▸ **Problem**
Starting at the line that contains "Task: Click the Reno4 Z 5G breadcrumb text", transcribe each line through the end of the material below, exactly and nothing else, leaving out the pictures.

"""

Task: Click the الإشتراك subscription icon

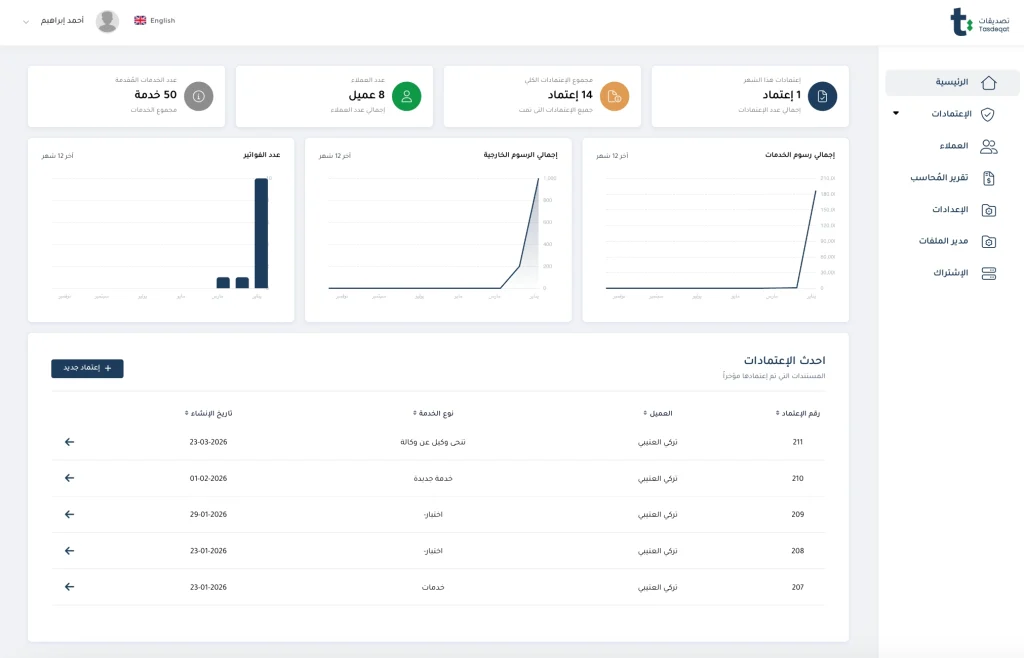Action: coord(988,273)
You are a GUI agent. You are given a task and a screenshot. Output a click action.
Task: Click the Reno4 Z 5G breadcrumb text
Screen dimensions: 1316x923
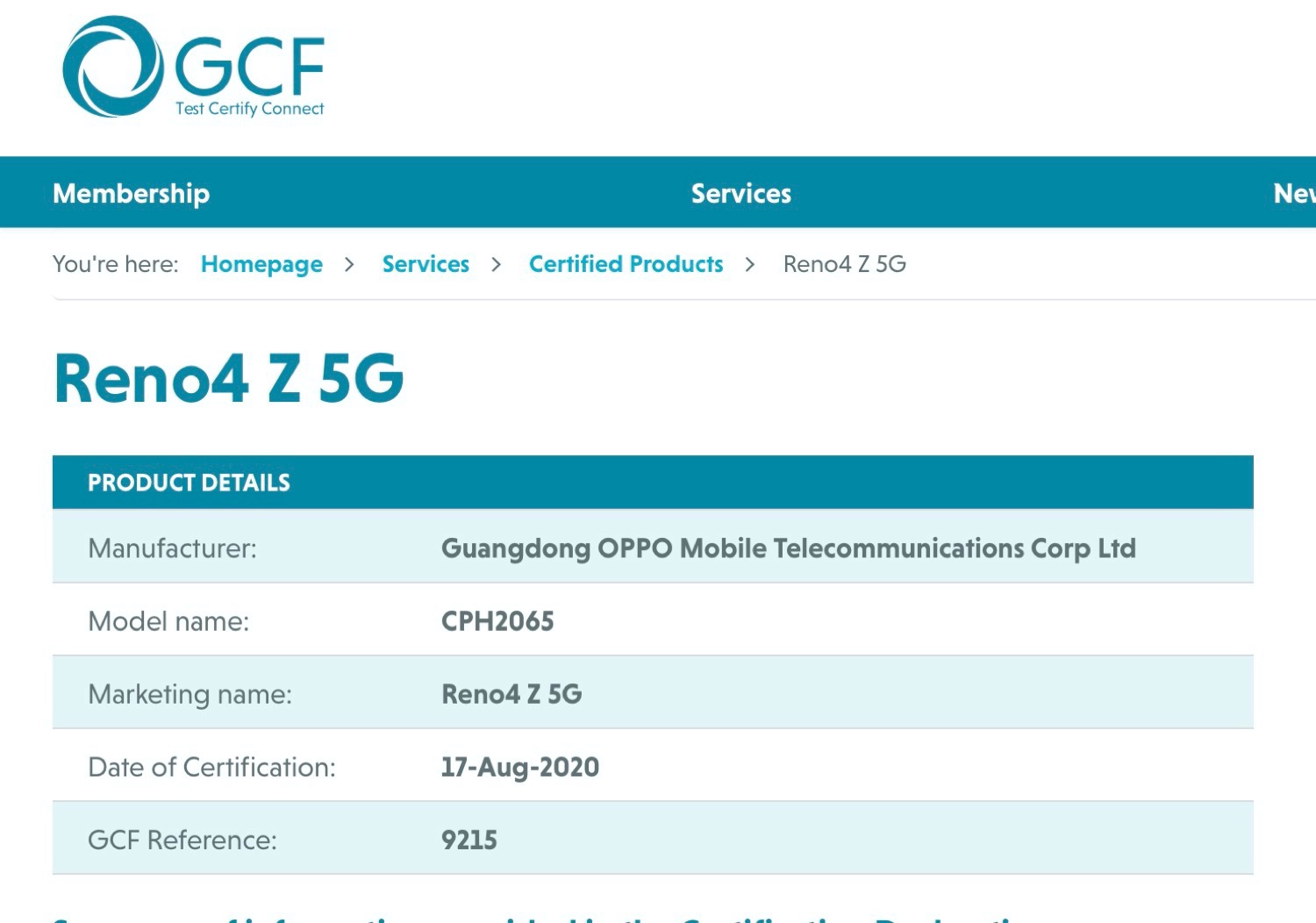[844, 264]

"""

▸ **Output below**
Task: Click the Reno4 Z 5G breadcrumb text
Screen dimensions: 1316x923
[844, 264]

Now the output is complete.